**Given instruction a**:
In the Pig word-count thread, condense the paragraph beginning "But I only want to split on whitespace" into a shorter version that keeps its main facts.

**Reading passage**:

————

WordCount with custom word delimiters in Pig?

Go To StackoverFlow.com


I'm new to Pig, and I'm trying to write a word count program.

One way of getting words from text is to use the TOKENIZE function:

WORDS = foreach INPUT generate flatten(TOKENIZE(text)) AS word;

But I only want to split on whitespace, whereas TOKENIZE splits on things like commas, too. How would I do this? I tried using STRSPLIT(text, ' '), but STRSPLIT seems to return a tuple whereas TOKENIZE returns a bag, so I'm not sure how to use STRSPLIT for this.

2012-04-04 07:42
by grautur


We actually can't directly transform a tuple into a bag (and vice-versa). I suggest you to do this :

  1. Load your data
  2. Use STRSPLIT to split your value into a tuple
  3. Convert your tuples into a bag with an UDF
  4. Flatten you bag
2012-04-04 14:15
by Kevin


It depends on what your input data looks like, but the following could work for you:

  1. Use MyRegExLoader (in PiggyBank) with a regex to load your data.
  2. Use STREAM with Perl, sed, or your favorite scripting language to munge your input data into a format that TOKENIZE will then handle the way you want.

Also, it's possible to convert tuples to a bag with ToBag (also in PiggyBank).

2012-04-05 07:33
by msponer

————

(Target pointing data)
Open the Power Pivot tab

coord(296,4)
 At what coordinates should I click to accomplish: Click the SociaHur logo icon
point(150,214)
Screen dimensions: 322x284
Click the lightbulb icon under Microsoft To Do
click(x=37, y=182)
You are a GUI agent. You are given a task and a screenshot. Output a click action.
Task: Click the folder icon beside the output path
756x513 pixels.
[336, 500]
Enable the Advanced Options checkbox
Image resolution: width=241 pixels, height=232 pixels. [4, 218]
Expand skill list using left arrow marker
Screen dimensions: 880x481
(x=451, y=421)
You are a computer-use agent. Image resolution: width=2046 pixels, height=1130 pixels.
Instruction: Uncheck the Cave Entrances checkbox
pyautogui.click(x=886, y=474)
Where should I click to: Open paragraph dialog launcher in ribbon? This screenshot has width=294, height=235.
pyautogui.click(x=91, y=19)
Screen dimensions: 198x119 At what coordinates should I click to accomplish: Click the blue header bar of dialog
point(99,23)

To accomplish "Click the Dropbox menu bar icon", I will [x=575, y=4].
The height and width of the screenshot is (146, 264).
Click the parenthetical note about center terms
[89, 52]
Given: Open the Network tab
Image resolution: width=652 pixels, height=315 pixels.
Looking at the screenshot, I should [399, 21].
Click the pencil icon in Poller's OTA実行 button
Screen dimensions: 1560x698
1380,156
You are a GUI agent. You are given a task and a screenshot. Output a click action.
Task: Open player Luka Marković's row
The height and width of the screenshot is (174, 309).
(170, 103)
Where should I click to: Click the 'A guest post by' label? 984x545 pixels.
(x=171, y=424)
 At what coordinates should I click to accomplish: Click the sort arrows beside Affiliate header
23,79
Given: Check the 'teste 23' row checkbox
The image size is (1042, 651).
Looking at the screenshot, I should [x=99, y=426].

————

**Given instruction b**:
Print everything in the listing from the line containing "Where should I click to: Click" down to the final line of the listing.

**Task result a**:
The goal is to split only on whitespace, but TOKENIZE also splits on characters such as commas. STRSPLIT(text, ' ') was tried, but it seems to return a tuple, whereas TOKENIZE returns a bag, so it is unclear how to use STRSPLIT here.

**Task result b**:
Where should I click to: Click the 'A guest post by' label? 984x545 pixels.
(x=171, y=424)
 At what coordinates should I click to accomplish: Click the sort arrows beside Affiliate header
23,79
Given: Check the 'teste 23' row checkbox
The image size is (1042, 651).
Looking at the screenshot, I should [x=99, y=426].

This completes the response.